Thursday, 2 April 2015
Sidi portraits
ON BELONGING
Photos by Ketaki Sheth of the Sidi people of African descent in India
Room 33 @ NPG from 13 April
One of India’s leading contemporary photographers, Ketaki Sheth has a long-standing interest in questions of identity and representation. In her most recent project, shown here, she features the Sidi, a people of African descent living in India. With origins in historic trade routes, they have called India home since the seventeenth century, adopting many of the conventions of dress, food, and ceremony characteristic of the subcontinent. At the same time, they maintain a distinct identity and culture.
There are currently about 70,000 Sidi living in India. Descended from sailors, traders, and slaves, some continue to think of Africa as an ancestral homeland, but nearly all consider themselves Indian in every other way. Most live in the western state of Gujarat and the southern state of Karnataka.

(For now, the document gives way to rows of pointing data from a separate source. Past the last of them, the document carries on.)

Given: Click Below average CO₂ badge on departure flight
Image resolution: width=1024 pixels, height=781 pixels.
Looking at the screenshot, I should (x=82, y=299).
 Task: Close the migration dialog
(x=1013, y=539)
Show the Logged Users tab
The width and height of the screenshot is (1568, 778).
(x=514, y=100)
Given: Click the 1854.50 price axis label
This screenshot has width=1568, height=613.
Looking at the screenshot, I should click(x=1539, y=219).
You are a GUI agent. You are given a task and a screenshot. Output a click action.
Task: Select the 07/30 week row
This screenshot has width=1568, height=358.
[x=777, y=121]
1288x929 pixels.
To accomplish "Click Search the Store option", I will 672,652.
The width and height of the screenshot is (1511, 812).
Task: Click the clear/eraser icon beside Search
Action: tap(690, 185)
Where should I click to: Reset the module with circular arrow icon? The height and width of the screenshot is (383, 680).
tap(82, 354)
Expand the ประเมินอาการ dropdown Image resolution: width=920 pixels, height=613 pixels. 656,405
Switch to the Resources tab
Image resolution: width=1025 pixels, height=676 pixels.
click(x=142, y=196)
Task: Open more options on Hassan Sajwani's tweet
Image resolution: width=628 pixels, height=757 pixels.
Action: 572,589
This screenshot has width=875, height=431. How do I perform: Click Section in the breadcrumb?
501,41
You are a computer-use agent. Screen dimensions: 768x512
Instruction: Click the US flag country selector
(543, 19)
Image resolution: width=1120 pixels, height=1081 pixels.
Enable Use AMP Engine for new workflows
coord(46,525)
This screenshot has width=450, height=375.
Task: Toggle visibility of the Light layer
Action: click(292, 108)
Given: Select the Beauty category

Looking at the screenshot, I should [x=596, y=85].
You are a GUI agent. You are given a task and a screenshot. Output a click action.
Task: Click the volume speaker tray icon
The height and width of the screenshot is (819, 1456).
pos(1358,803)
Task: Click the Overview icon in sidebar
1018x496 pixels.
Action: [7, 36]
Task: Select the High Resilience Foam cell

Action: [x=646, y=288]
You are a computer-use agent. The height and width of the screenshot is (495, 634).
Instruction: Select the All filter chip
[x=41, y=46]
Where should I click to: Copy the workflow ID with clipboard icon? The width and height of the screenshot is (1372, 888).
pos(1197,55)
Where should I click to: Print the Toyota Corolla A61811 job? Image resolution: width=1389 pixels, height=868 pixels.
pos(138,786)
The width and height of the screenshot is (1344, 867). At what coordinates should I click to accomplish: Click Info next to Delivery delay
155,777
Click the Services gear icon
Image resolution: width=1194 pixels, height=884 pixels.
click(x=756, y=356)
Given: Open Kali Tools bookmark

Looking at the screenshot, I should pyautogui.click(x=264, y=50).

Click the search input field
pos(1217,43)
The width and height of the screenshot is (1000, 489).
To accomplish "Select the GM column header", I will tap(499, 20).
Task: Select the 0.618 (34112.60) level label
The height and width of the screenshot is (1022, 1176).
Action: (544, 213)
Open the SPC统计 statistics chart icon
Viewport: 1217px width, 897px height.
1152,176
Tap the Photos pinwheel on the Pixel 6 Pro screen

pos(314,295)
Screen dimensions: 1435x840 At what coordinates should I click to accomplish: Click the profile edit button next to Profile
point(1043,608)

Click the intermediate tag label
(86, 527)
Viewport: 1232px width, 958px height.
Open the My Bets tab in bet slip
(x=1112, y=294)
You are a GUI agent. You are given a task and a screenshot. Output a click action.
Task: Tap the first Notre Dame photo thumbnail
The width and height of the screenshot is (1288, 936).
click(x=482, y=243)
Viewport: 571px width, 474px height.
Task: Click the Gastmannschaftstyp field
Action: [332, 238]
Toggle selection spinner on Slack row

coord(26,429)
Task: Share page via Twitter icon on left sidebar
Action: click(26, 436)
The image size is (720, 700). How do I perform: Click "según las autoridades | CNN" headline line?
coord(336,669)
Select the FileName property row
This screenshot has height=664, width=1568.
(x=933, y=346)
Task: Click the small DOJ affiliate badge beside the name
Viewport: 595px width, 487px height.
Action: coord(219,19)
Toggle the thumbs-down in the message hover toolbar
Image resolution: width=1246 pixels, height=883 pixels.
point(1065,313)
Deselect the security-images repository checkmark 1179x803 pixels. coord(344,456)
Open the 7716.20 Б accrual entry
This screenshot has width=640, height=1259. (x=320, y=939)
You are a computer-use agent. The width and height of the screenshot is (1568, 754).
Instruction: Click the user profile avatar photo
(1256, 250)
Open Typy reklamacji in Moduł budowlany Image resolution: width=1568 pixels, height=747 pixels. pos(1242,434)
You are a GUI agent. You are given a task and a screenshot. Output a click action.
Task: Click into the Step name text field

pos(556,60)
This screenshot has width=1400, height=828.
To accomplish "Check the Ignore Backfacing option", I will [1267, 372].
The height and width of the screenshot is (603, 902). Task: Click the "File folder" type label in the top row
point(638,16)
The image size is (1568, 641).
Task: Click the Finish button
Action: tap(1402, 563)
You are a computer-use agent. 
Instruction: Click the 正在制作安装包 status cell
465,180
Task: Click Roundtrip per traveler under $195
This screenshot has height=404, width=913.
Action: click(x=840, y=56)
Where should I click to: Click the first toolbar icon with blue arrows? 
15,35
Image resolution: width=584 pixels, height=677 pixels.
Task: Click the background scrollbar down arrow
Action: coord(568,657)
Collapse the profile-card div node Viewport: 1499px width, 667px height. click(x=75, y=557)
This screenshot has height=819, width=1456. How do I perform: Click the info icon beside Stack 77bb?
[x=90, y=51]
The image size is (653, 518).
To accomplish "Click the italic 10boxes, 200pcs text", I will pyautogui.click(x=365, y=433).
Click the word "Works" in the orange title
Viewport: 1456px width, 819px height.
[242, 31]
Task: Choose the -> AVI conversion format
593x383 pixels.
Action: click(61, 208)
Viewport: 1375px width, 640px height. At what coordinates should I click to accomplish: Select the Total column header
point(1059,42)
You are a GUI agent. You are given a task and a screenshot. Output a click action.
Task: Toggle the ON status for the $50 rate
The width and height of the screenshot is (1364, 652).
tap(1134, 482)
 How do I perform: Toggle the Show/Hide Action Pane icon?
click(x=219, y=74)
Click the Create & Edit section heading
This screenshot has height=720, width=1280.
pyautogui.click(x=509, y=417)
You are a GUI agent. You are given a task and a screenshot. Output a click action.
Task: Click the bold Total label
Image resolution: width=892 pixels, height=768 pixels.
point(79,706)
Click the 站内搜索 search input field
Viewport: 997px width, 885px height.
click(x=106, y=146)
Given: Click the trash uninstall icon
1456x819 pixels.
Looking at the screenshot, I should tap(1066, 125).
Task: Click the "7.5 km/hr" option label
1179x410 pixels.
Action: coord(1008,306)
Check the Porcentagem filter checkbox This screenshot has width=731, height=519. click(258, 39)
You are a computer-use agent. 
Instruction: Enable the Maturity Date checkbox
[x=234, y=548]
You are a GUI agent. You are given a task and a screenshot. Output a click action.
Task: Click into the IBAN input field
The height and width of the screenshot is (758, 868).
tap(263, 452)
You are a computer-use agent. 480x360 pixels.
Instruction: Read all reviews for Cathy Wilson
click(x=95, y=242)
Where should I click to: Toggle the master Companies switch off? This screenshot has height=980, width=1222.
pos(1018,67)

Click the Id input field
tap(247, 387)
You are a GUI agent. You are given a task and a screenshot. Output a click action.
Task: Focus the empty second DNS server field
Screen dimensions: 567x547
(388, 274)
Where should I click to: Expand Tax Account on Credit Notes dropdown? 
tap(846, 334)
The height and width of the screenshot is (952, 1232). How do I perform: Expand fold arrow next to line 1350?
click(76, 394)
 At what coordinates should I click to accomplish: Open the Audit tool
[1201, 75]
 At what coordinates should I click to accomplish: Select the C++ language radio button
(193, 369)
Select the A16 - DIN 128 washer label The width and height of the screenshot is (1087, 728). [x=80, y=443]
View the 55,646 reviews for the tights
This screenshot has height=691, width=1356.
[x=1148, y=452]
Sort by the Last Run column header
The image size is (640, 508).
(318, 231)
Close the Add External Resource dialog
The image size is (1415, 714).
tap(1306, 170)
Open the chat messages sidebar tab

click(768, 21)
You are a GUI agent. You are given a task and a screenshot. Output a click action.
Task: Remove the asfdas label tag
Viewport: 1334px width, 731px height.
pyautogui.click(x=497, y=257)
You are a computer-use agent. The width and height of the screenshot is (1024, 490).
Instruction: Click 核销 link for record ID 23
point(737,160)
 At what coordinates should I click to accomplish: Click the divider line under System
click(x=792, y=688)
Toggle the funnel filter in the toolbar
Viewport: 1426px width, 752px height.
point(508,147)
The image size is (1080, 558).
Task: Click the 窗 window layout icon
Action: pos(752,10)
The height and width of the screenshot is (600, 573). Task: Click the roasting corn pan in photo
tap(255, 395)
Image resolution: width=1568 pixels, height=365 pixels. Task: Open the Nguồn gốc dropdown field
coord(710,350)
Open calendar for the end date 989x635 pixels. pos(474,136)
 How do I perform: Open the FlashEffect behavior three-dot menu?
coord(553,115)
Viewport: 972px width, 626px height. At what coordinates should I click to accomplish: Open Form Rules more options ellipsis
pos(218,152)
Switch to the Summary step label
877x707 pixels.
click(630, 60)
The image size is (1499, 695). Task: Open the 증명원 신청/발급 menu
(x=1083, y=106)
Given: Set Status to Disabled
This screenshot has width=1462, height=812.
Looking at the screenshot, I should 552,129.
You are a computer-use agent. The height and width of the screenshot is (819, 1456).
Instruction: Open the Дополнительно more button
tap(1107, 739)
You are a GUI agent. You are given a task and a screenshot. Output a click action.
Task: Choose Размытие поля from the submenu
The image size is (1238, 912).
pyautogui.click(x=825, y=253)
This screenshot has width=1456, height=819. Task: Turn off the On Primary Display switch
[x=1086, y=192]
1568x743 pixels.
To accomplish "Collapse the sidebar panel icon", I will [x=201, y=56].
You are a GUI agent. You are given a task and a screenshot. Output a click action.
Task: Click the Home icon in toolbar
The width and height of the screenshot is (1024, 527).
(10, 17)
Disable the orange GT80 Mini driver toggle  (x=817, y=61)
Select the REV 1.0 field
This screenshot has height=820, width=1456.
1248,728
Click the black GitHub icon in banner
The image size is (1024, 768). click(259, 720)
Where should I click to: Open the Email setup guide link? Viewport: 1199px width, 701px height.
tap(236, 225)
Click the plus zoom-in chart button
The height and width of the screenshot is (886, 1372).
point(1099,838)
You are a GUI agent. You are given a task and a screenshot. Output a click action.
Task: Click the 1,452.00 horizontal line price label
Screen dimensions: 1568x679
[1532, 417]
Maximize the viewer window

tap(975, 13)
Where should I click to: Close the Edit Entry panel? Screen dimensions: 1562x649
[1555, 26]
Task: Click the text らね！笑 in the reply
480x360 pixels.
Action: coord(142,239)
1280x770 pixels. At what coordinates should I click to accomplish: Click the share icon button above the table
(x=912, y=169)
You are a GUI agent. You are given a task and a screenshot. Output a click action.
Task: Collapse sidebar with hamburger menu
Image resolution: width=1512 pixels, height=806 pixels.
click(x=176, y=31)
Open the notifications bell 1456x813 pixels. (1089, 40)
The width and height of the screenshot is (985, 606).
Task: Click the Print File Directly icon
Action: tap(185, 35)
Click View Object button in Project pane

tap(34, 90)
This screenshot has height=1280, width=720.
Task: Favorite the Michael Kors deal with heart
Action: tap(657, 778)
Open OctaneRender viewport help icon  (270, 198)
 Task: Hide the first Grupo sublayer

Sheth’s photographs are true portraits—insightful pictures of personalities living in Sidi communities. At the same time, her project explores the complexity of national and cultural identity and how this might shift over time, questions that relate closely to the Collection in National Portrait Gallery. With a group such as the Sidi, how does one begin to separate issues of nationality, ethnicity, and culture? And how much of personal identity is shaped by tradition and context? As touching as Sheth’s photographs are, they also remind us how complicated portraits can be.